== SOURCE EXTRACT ==

A: I first came here in 1972 to cover the first North-South Red Cross talks. There was tremendous excitement about them. The sense at the time was that at last, nearly 20 years after the end of the Korean War, the two Koreas could get along with each other, exchange mail, see members of divided families and conduct normal commerce. Guess what? That story is still with us. Here we’ve had four-party talks and two-party talks and six-party talks and missions and visits, but the confrontation goes on. In fact, it’s worsened. North Korea did not have an advanced nuclear program that anyone knew about in 1972. Sure, Kim Il Sung had to have ordered his scientists to develop a nuclear deterrent, but it was not revealed until the 1980s. So I am covering much the same story. Q: But you have written much more, including two other books that have very little to do with the nuclear program.
A: That’s right. I spent several years researching and writing Korean Dynasty: Hyundai and Chung Ju Yung, about the Hyundai empire and its founder. That was a very difficult and time-consuming project. Then, after covering the 1997-1998 economic crisis, I wrote Korean Crisis: Unraveling of the Miracle in the IMF Era. The IMF in the subtitle was the International Monetary Fund that had to come to Korea’s rescue in December 1997 when the economy seemed in danger of collapse during “the Asian Contagion” that swept much of the region. These projects were critical to gaining some special insight into the “Korean miracle,” Korea’s economic rise and also its economic issues and problems. That background was helpful in covering the “Group of 20” gathering of world leaders in Seoul this past November. Q: How did you get involved in Asia in the first place?

== GIVEN DATA ==
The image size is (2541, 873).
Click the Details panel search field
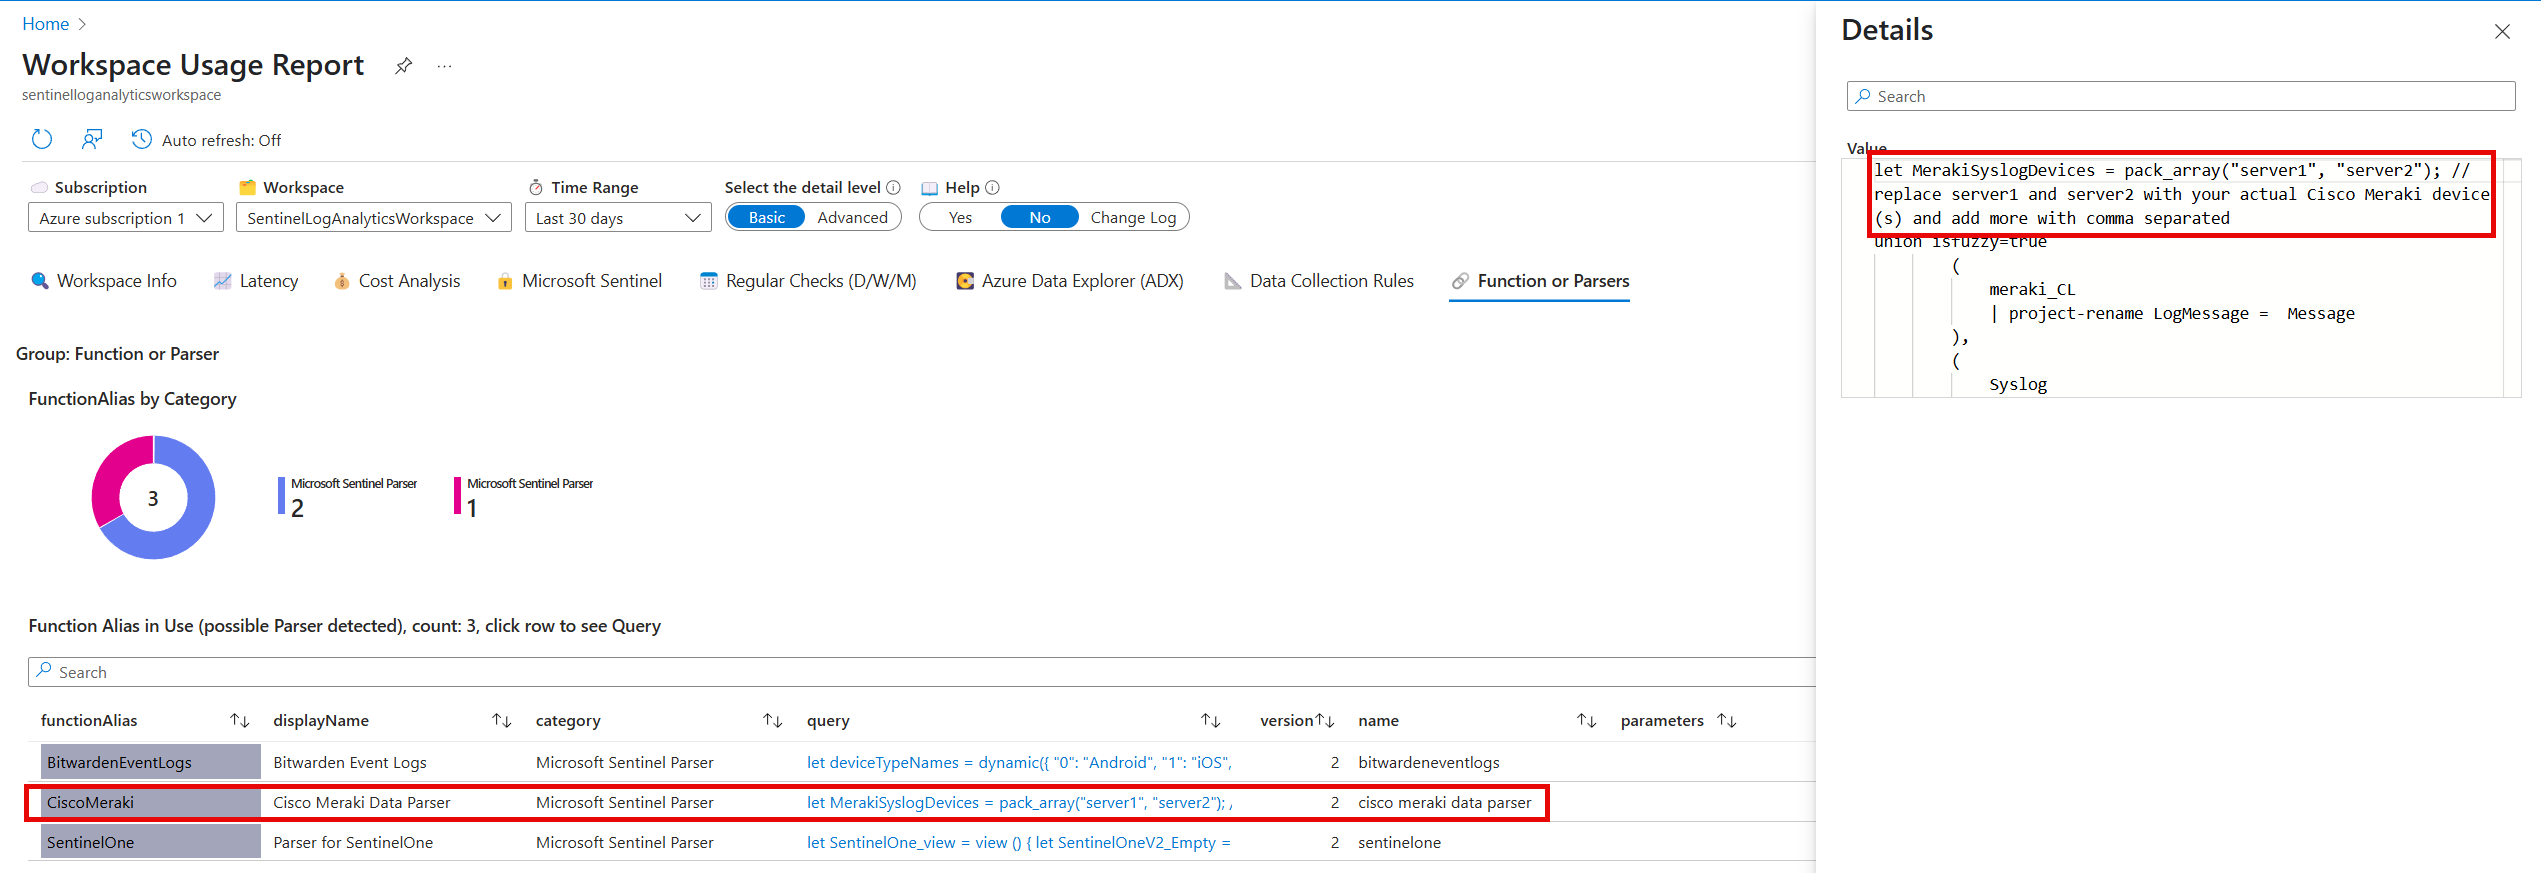(x=2180, y=96)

== WHAT YOU WILL DO ==
(A) In the interview about reporting on Korea, why does the speaker say he is still covering much the same story he came to report in 1972? Answer in one to three sentences.
(B) Continue the interview about reporting on Korea from the point where the text stops.

== ACTIVITY ANSWERS ==
(A) In 1972 he came to cover the first North-South Red Cross talks, and there was hope that the two Koreas would finally get along. Since then there have been four-party, two-party and six-party talks, missions and visits, but the confrontation has continued and even worsened. North Korea now also has an advanced nuclear program that no one knew about in 1972.

(B)
A: I went to Asia for the first time as a Fulbright Scholar in India in 1962. I was at the Indian School of International Studies, then at Sapru House on Barakamba Road in New Delhi, now part of Jawaharlal Nehru University, and my research focused on the Indian press. Naturally, I met a lot of interesting journalists. I particularly remember an interview with Frank Moraes of the Times of India in Bombay. I also met Vernon Ram, then an ace sports columnist for the Indian Express, whom I later encountered in Hong Kong. After India, I returned to work at the New York Post, then a liberal tabloid owned by Dorothy Schiff, now a right-wing tabloid under Rupert Murdoch, but returned to cover the Vietnam War. I wrote two books about the war and reported for a number of newspapers. When I first went to Korea in 1972, I was the Far East correspondent for the Chicago Tribune, spending a lot of time in Vietnam. I returned to Korea for USA Today, was part of their team covering the 1988 Seoul Olympics and then did the Hyundai book, a totally unauthorized work that took much longer than anticipated and immersed me much more deeply in Korea. That’s about it.